Langdon moved quickly toward Ambra, standing close by her side, watching as the tiny screen in her hand began streaming a video.
He recognized the plaza in front of Madrid’s Royal Palace, where a uniformed man in handcuffs was being marched roughly into the frame by four Guardia Real agents. The agents turned their prisoner toward the camera, as if to disgrace him before the eyes of the world.
“Garza?!” Ambra exclaimed, sounding stunned. “The head of the Guardia Real is under arrest?!”
The camera turned now to show a woman in thick glasses who pulled a piece of paper out of a pocket of her pantsuit and prepared to read a statement.
“That’s Monica Martin,” Ambra said. “Public relations coordinator.
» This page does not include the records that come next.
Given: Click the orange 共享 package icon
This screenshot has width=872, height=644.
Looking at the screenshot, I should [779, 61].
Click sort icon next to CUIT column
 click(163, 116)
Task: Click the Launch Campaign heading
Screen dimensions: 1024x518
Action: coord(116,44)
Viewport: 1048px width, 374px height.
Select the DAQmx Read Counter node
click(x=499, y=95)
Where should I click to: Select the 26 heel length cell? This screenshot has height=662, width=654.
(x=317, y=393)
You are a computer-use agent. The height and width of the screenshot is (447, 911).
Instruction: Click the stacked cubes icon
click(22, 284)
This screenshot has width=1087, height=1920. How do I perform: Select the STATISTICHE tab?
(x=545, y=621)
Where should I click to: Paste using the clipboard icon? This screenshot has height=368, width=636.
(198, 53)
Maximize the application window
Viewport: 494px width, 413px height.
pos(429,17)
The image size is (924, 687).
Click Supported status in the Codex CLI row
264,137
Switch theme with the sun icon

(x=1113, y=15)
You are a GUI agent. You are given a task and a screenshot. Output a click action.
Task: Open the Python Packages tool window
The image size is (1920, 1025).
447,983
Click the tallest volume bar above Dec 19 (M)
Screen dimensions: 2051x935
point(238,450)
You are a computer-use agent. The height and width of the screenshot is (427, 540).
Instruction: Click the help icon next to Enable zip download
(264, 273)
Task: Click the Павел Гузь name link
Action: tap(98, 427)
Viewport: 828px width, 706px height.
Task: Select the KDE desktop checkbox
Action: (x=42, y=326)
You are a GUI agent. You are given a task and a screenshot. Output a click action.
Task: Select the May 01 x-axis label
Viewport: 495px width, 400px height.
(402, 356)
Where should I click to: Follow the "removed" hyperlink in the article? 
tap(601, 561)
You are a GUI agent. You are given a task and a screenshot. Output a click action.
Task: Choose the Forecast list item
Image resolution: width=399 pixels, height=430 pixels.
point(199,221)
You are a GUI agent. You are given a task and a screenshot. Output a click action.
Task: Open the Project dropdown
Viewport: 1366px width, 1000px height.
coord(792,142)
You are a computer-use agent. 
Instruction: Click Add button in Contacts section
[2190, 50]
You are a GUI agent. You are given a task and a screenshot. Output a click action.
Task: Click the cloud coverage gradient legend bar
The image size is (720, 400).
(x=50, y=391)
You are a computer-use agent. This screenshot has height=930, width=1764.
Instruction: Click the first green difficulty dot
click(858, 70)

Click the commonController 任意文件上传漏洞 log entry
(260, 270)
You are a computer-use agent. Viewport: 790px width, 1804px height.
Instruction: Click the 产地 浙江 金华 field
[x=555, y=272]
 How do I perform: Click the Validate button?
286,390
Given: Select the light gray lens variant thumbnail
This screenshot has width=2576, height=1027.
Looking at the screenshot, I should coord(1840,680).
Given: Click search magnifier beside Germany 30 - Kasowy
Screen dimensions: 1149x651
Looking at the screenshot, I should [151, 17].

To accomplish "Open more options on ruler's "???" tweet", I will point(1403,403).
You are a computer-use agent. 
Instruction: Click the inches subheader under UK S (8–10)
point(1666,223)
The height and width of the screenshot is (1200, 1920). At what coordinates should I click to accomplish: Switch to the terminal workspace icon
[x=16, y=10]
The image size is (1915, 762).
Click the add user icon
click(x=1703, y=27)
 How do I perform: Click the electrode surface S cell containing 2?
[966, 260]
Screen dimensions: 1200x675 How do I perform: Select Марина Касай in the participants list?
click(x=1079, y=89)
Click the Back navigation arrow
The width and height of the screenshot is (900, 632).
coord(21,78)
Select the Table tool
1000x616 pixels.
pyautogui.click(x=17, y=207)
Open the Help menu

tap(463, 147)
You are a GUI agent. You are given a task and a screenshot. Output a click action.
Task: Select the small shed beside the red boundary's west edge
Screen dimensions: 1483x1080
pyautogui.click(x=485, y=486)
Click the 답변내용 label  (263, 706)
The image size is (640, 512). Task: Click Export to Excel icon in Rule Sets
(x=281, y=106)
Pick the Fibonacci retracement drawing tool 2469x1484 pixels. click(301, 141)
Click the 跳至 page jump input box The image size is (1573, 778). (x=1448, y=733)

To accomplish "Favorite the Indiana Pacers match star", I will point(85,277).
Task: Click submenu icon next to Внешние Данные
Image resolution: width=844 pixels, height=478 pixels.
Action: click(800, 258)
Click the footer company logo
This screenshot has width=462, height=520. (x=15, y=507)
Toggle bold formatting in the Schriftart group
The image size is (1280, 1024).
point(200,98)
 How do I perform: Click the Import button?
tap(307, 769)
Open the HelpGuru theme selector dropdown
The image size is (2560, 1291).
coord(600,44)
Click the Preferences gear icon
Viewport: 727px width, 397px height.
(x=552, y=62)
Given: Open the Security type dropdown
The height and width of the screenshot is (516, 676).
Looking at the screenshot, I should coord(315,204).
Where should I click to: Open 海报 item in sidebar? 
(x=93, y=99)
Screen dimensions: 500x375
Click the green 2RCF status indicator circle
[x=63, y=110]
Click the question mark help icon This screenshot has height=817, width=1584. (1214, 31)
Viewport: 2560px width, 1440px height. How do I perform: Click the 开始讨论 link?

What is going on?”
The woman began reading, enunciating every word clearly and distinctly. “The Royal Palace is hereby arresting Commander Diego Garza for his role in the murder of Edmond Kirsch, as well as his attempts to implicate Bishop Valdespino in that crime.”
Langdon could feel Ambra stagger slightly beside him as Monica Martin continued reading.
“Regarding our future queen, Ambra Vidal,” the PR coordinator said in an ominous tone, “and the American professor Robert Langdon, I’m afraid I have some deeply disturbing news.”
Langdon and Ambra exchanged a startled glance.
“The palace has just received confirmation from Ms. Vidal’s security detail,” Martin continued, “that Ms. Vidal was taken from the Guggenheim Museum against her will tonight by Robert Langdon. Our Guardia Real are now on full alert, coordinating with local authorities in Barcelona, where it is believed that Robert Langdon is holding Ms. Vidal hostage.”
Langdon was speechless.
“As this is now formally classified as a hostage situation, the public is urged to assist the authorities by reporting any and all information relating to the whereabouts of Ms. Vidal or Mr. Langdon. The palace has no further comment at this time.”
Reporters started screaming questions at Martin, who abruptly turned and marched off toward the palace.